Functional analysis of mutation and partial duplication of α7 nicotinic receptor subunit gene : implication in schizophrenia

1. The α7 nicotinic receptor subunit (CHRNA7) gene has been considered as a susceptible gene for schizophrenia. In this study, we found a novel mutation in CHRNA7 gene in a Japanese schizophrenic patient. Since the mutation results in amino acid substitution (G423S) in the receptor cytoplasmic loop, we investigated functional differences between wild-type (WT) and the α7-G423S mutant receptor expressed in Xenopus oocytes.
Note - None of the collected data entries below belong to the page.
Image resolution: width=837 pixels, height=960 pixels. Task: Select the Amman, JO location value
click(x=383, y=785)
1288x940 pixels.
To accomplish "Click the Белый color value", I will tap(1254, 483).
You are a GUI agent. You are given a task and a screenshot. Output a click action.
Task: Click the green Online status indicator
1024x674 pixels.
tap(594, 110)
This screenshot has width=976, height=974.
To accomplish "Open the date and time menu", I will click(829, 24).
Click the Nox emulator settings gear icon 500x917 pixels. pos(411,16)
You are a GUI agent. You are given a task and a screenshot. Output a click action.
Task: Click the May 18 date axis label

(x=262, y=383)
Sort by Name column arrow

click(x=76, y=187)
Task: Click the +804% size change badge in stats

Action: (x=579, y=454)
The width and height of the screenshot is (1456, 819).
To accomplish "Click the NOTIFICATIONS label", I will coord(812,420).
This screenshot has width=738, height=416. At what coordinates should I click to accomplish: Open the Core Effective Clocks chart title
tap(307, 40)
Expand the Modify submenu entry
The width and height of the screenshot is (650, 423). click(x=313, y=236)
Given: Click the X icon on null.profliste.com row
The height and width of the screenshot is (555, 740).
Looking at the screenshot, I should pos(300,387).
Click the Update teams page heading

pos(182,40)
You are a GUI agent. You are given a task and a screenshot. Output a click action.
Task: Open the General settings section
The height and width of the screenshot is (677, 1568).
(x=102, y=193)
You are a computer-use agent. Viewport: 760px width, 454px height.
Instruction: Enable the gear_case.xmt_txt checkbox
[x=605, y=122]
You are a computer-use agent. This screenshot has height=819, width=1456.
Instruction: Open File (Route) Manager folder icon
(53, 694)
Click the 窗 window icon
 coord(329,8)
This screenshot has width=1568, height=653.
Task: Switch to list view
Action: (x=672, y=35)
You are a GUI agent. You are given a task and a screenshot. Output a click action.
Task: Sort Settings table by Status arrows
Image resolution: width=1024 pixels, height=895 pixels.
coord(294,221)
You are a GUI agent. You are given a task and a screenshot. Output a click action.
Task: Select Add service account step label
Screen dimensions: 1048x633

In the presence of a protein kinase C (PKC) activator, stimulation with α7 agonist induces phosphorylation and inhibition of the α7-G423S mutant receptor, but not WT receptor. These results demonstrate that the G423S mutation promotes the receptor desensitization by a protein kinase C-dependent mechanism.2. The CHRNA7 gene is partially duplicated and forms a hybrid (CHRFAM7A) with a novel gene FAM7A. In this study, we found that the cDNA of CHRFAM7A gene was translated into protein (dup-α7) in Xenopus oocytes and human SH-SY5Y cells, and that the protein was coimmunoprecipitated with α7 receptor subunit. Moreover, electrophysiological and biochemical studies demonstrated that the expression of dup-α7 protein caused the reduction of α7 receptor activity. These findings suggest the existence of a novel mechanism for regulating α7 receptor activity via dup-α7 protein.3. We examined effects of several alkaloids from amphibians and ascidians on neuronal nicotinic receptors, and found that the alkaloid (+)-205B is a patent and selective blocker of α7 nicotinic receptor.4. We found that chronic nicotine stimulation caused enhanced expression of gonadotropin releasing hormone in hypothalamic GT1-7 cells via t nicotinic receptor, and upregulation of α7 nicotinic receptor in vascular smooth muscle cells.These results suggest that the G423S mutation in CHRNA7 and the dup-α7 protein excess perturb the function of α7 nicotinic receptor and serve as predisposing factors for central cholinergic disorders, such as schizophrenia.